Film Preview: “A Girl Like Her” by Ann Fessler
A GIRL LIKE HER reveals the hidden history of over a million young women who became pregnant in the 1950s and 60s and were banished to maternity homes to give birth, surrender their children, and return home alone. They were told to keep their secret, move on and forget. But, does a woman forget her child?
The film combines footage from educational films and newsreels of the time period about dating, sex, “illegitimate” pregnancy, and adoption—that both reflected and shaped the public’s understanding of single pregnancy during that time—with the voices of these mothers as they speak today, with hindsight, about the long-term impact of surrender and silence on their lives.
At one point during the film preview, one of the women said that she felt like she had no voice. So I’m pleased to be sharing this link with you so as many as possible hear these women’s voices.

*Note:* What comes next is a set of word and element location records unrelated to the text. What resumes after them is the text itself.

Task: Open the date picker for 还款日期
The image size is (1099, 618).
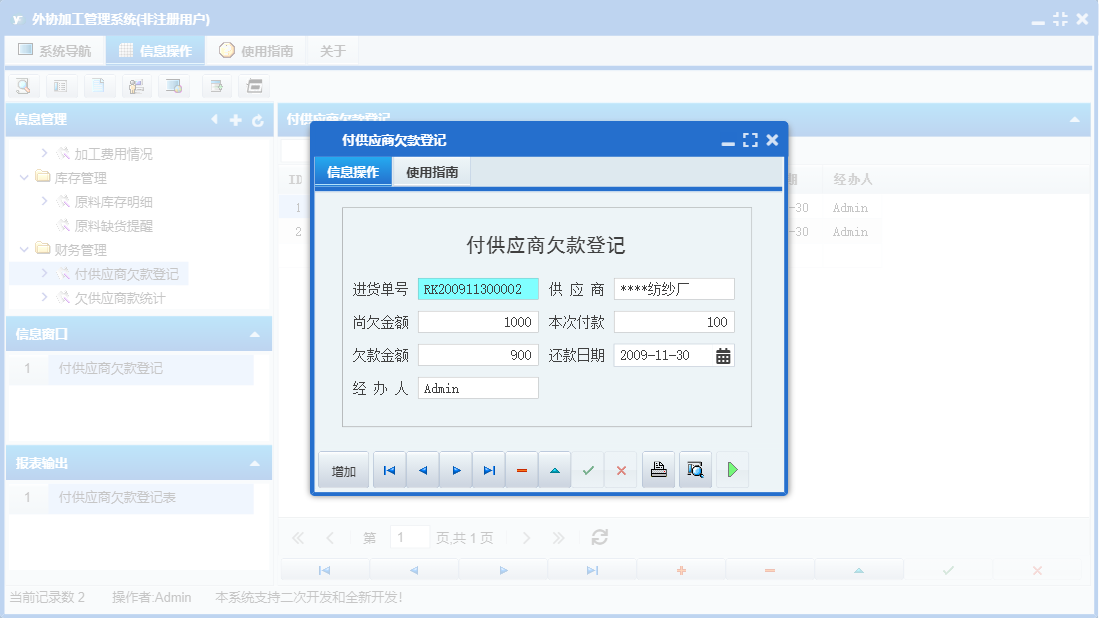Action: point(722,354)
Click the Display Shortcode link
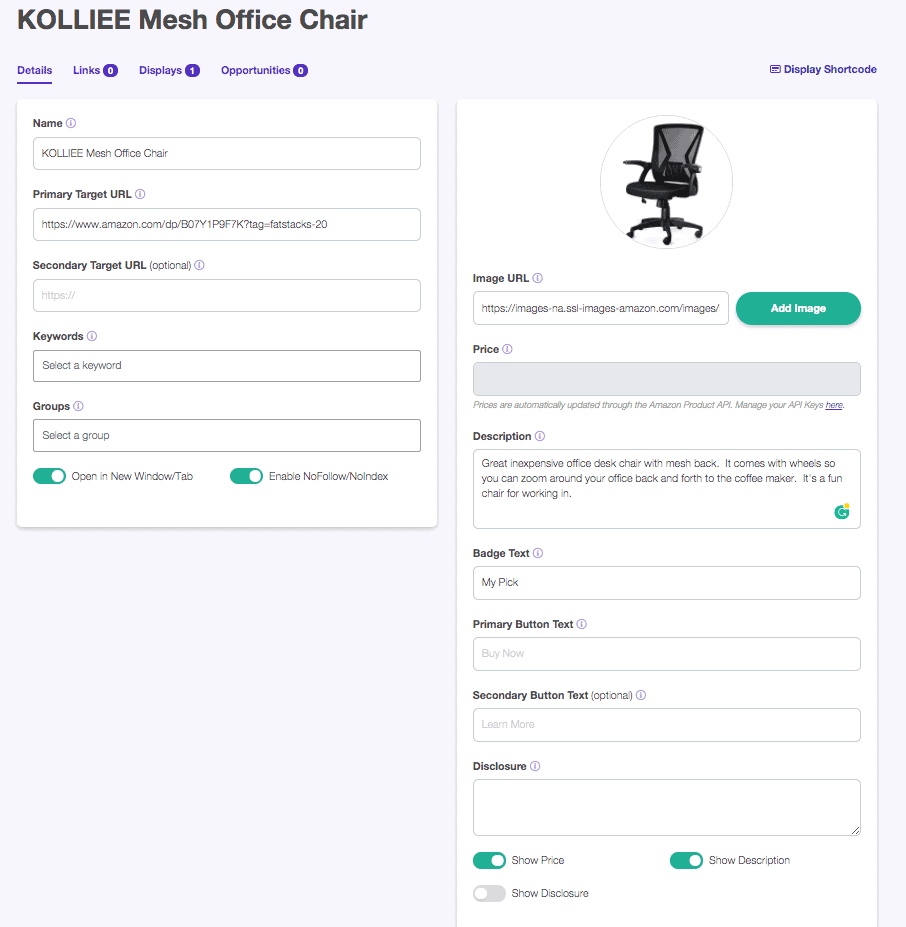The image size is (906, 927). click(x=823, y=70)
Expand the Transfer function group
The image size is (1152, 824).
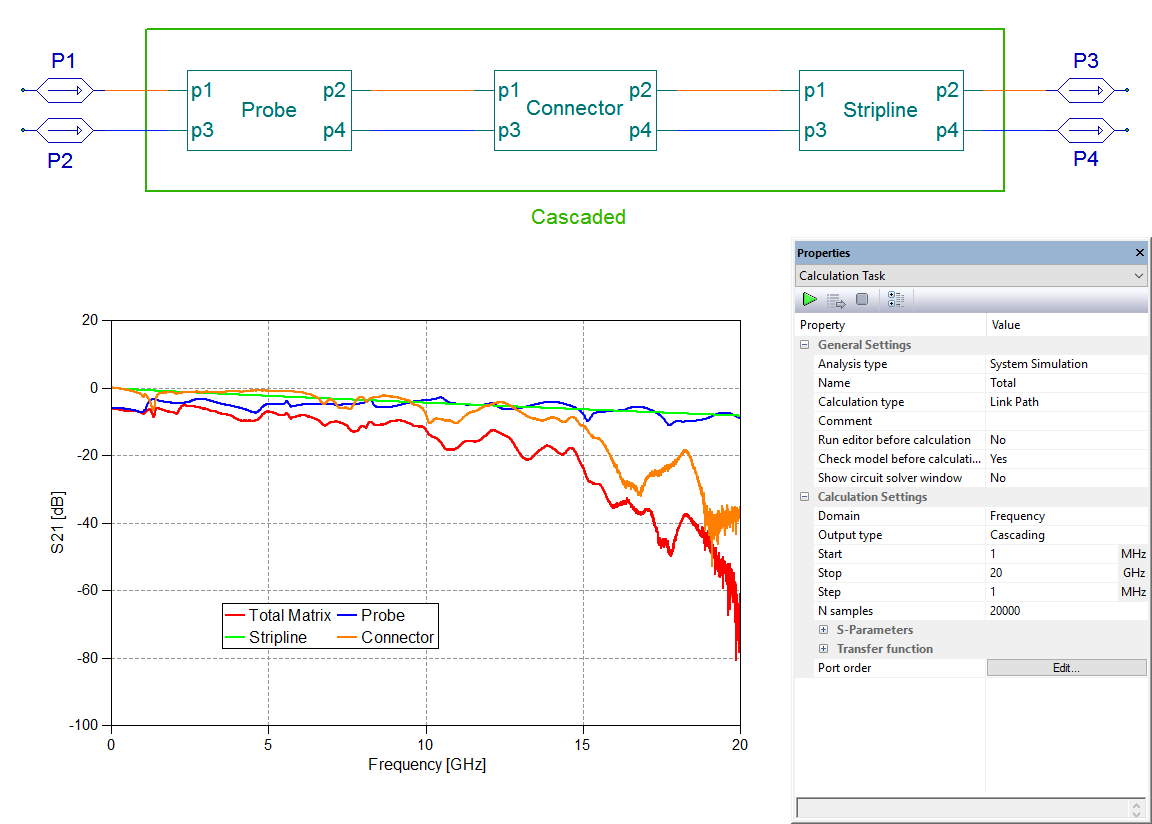824,649
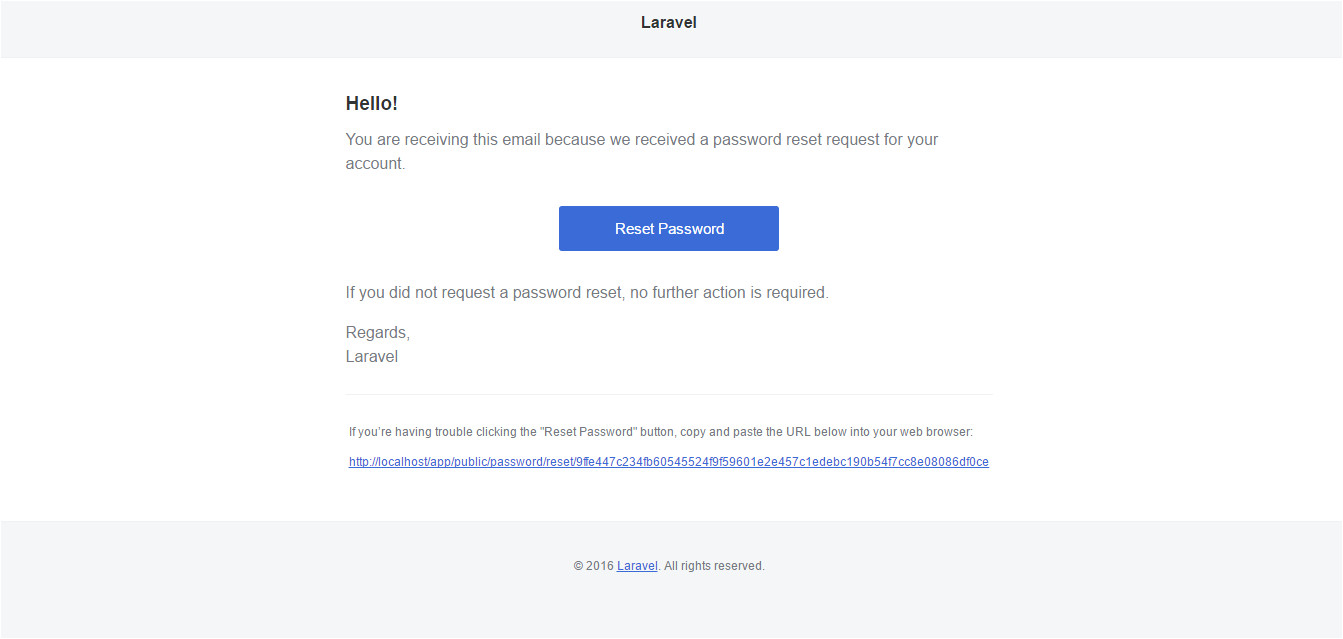Image resolution: width=1343 pixels, height=639 pixels.
Task: Click the 2016 copyright line in the footer
Action: pos(667,565)
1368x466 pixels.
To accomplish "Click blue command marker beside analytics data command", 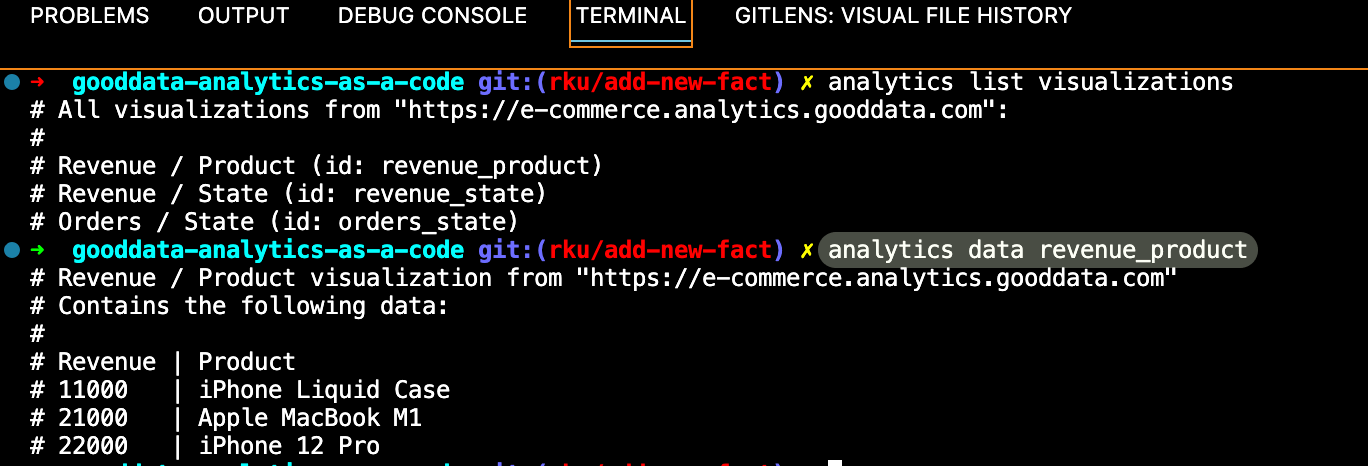I will coord(12,250).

The film preview begins with a woman reliving a time when she was 15 years old and dating a boy in a baby-blue ’57 Chevy — where she learned the “facts of life.” Another woman reveals that when she told her mother she was pregnant her mom viewed it has her own personal tragedy. In her own chilling words she tells us her mother told her she had to get out of the house and could never come back if she didn’t relinquish the baby. This didn’t happen to nice girls.
All of these young women between 1945 and 1973 convey they felt that they had no control — no choice but to give their babies to “good people who would adopt them and do the right thing.” These women were given no position to protest or take any other action themselves. They were also told “they would eventually forget this ever happened and to move on with their lives.”
People are now comforted with the fact that resolutions for unexpected pregnancies no longer are handled in this way. But there are still millions of women still suffering and wondering what happened to the children they gave away.
I cannot wait to see the entire film. Even this short preview was heart-wrenching and a walk back in time for me and all women of the baby-boomer generation.